Work required: Where in the records does the word "computer" appear? Copy each line that holds it.

(Stored records)
#####
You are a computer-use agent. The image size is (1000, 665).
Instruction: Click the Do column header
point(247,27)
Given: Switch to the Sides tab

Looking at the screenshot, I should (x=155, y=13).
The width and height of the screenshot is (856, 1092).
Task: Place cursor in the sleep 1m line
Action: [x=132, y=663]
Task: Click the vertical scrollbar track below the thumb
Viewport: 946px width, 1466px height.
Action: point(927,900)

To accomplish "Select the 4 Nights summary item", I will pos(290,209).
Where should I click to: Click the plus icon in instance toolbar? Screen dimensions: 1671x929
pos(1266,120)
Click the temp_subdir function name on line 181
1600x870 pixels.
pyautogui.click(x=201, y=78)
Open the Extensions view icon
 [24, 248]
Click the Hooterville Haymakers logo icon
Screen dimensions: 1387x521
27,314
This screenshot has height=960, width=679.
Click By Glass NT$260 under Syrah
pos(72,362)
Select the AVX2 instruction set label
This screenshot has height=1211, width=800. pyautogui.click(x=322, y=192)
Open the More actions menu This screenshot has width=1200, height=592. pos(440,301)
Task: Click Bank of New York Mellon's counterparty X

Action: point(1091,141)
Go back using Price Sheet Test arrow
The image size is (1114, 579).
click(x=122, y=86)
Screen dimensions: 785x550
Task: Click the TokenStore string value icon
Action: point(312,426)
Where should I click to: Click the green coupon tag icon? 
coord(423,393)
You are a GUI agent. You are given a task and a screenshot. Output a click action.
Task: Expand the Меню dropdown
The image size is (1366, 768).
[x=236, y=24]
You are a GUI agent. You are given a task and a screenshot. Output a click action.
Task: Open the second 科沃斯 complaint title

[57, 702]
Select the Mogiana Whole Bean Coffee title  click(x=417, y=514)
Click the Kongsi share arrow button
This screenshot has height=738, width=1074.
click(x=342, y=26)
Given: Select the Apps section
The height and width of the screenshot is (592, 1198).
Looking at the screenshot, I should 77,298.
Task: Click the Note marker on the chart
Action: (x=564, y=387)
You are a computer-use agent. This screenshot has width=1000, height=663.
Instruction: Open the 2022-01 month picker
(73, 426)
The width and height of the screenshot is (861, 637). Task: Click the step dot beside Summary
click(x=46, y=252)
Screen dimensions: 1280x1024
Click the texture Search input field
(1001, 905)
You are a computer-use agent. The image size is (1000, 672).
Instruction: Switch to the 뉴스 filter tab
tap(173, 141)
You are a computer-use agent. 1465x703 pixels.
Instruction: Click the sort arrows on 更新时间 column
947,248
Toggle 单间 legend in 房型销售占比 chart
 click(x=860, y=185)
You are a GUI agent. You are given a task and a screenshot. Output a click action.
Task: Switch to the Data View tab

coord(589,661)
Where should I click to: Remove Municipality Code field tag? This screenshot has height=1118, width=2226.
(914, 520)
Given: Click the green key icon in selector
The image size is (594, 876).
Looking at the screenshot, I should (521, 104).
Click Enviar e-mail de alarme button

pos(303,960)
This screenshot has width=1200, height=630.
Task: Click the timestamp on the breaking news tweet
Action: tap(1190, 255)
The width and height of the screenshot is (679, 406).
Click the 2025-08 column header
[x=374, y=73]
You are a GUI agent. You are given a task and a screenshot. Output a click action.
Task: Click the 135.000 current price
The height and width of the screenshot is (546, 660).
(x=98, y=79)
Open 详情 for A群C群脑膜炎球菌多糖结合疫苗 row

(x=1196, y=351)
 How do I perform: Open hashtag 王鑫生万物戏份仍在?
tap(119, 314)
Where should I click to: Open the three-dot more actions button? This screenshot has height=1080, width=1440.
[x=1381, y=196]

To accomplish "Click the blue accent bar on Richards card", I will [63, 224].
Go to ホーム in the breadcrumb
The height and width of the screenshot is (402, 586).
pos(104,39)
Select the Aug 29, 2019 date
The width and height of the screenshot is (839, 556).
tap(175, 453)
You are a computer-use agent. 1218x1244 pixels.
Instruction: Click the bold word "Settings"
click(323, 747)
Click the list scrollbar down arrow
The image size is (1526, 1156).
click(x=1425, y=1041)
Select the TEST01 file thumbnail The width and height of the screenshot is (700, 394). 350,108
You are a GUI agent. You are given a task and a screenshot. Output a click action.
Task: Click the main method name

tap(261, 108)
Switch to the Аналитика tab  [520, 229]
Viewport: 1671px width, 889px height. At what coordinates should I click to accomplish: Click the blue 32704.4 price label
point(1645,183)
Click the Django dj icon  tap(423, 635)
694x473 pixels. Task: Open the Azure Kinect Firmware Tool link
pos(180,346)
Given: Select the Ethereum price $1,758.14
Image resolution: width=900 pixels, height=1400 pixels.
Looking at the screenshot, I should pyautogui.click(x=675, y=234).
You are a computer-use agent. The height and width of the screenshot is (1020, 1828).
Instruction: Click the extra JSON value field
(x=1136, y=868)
#####
Solved problem:
You are a computer-use agent. The image size is (1000, 665).
You are a computer-use agent. This screenshot has width=1000, height=663.
You are a computer-use agent. The image size is (1000, 672).
You are a computer-use agent. 1465x703 pixels.
You are a computer-use agent. 1218x1244 pixels.
You are a computer-use agent. The height and width of the screenshot is (1020, 1828).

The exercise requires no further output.